White Wave made some waves in the organic community this past year by extending its traditionally organic Silk and Horizon brands into “natural” foods.
The company’s iconic brands were pioneers in the organic industry, helping to make soy milk a major consumer good and to first popularize organic milk. So its recent decision to offer non-organic, “natural” product lines has exposed the company to criticism. Fears abound that consumers seeing Silk and Horizon products that aren’t organic will stop seeing a clear dividing line between “organic” and “natural,” potentially weakening the “organic” label in the long run.
But I’d be less worried about any impact on the USDA Organic label and more worried about the impact on these brands. The organic label promises a great deal that “natural” does not–from the absence of chemical pesticides and fertilizers to the absence of GMOS and, in animal products, growth hormones and preventative antibiotics–and consumers’ awareness of these benefits is only increasing as time goes by. It’s hard to imagine that seeing a “natural” stamp on a Silk or Horizon product will change that.
And though “natural” is growing rapidly alongside organic, this is more of a plus for organic than a threat. It shows that people are increasingly attuned to the consequences modern agriculture is having for our health and the environment.
But the company may be jeopardizing the future health of its own product lines. Organic consumers value authenticity, and purely organic brands like Amy’s and Stonyfield often sell much better than brands that try to have it all and sell both organic and non-organic lines. To many organic consumers, either you believe in a better way to grow our food, or you don’t.
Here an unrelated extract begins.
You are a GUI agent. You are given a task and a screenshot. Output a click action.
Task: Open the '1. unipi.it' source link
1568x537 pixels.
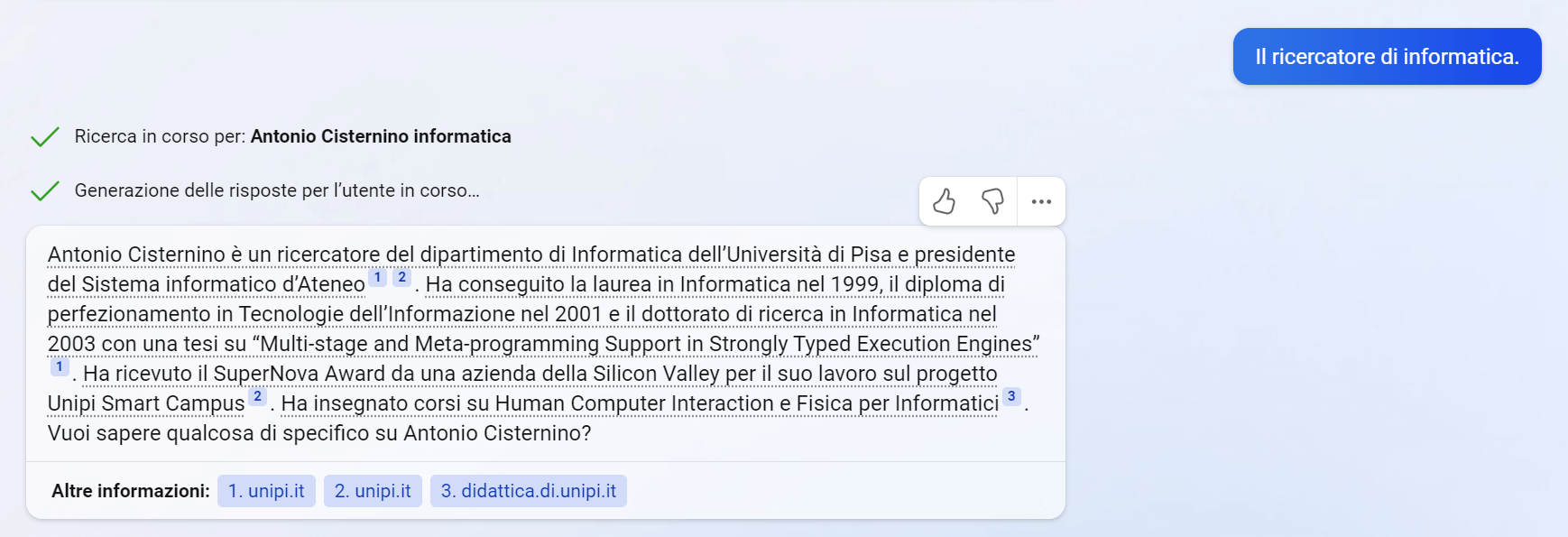click(266, 491)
You can’t have it both ways.
White Wave’s move to diversify makes some intuitive sense in its context: organic growth slowed during the recession, and because organic food carries a price premium it’s apt to do better during economic booms than busts. Cheaper “natural” alternatives may help White Wave to perform better during downturns.
But it may end up performing well during neither. The consequences of a potentially “brand-diluting” move like this are long term, and we may not know the results for sure for years to come. But I think White Wave’s changes are more apt to dilute the strength of its own product lines than the strength of the organic label. Plus, though organic growth slowed during the latest recession, it did continue to grow–a healthy 5% in a year when few industries grew at all. Which makes you wonder why White Wave felt such a strong compulsion to make the move at all.
What do you think of White Wave’s expansion into “natural”?